- **Given records**:
####################
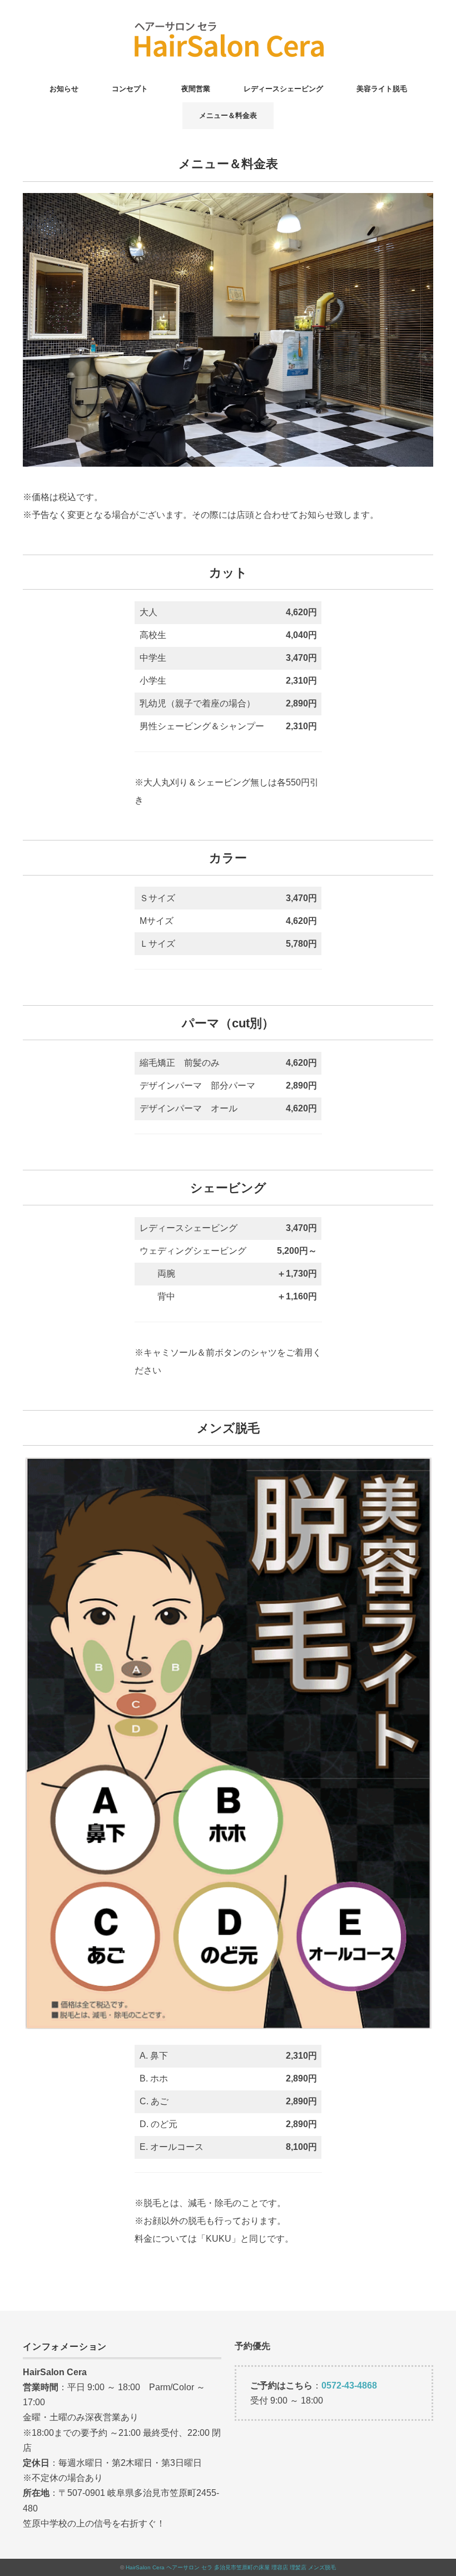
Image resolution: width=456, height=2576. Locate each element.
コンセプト (130, 89)
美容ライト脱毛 (381, 89)
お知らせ (63, 89)
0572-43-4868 (349, 2385)
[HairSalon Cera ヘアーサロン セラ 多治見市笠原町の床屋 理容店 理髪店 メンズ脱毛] (228, 24)
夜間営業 (195, 89)
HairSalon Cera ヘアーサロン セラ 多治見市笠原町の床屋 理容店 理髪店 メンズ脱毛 (231, 2567)
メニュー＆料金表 (228, 115)
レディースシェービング (283, 89)
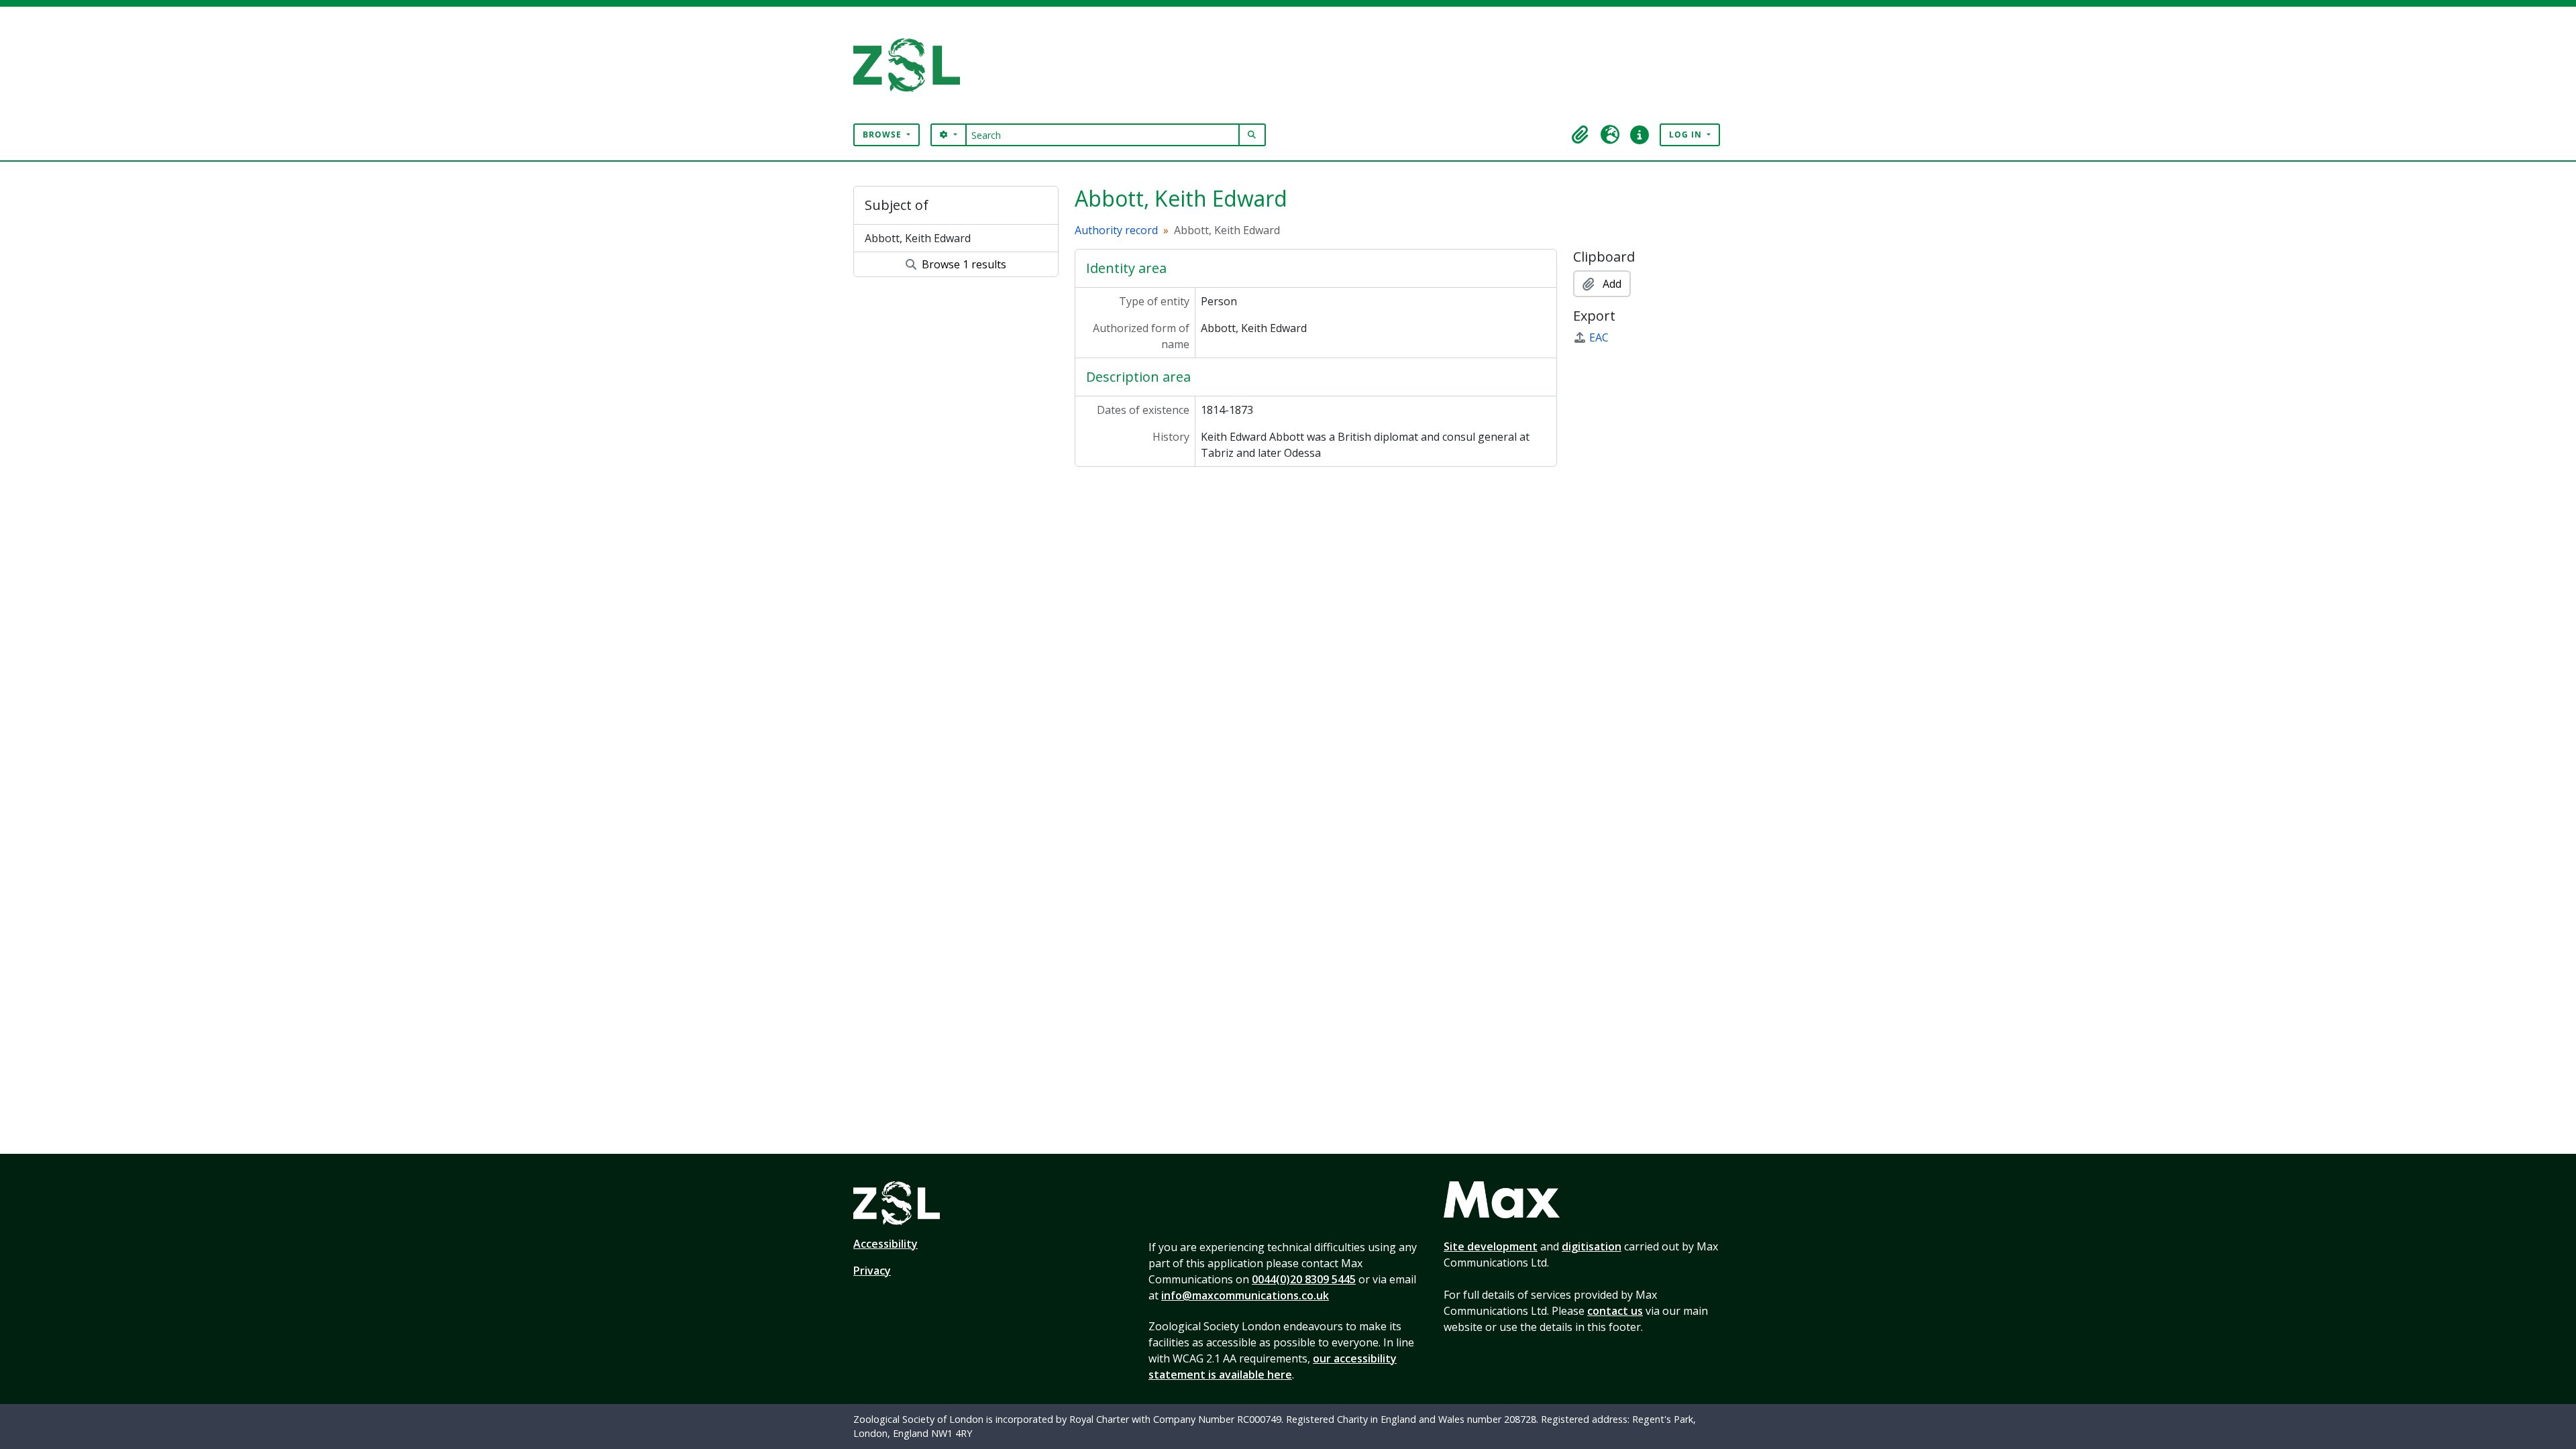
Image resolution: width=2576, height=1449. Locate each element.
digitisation (1591, 1246)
####################
Look at each line above and note whether it holds the word "メンズ脱毛". Report how many do, as the number only.

2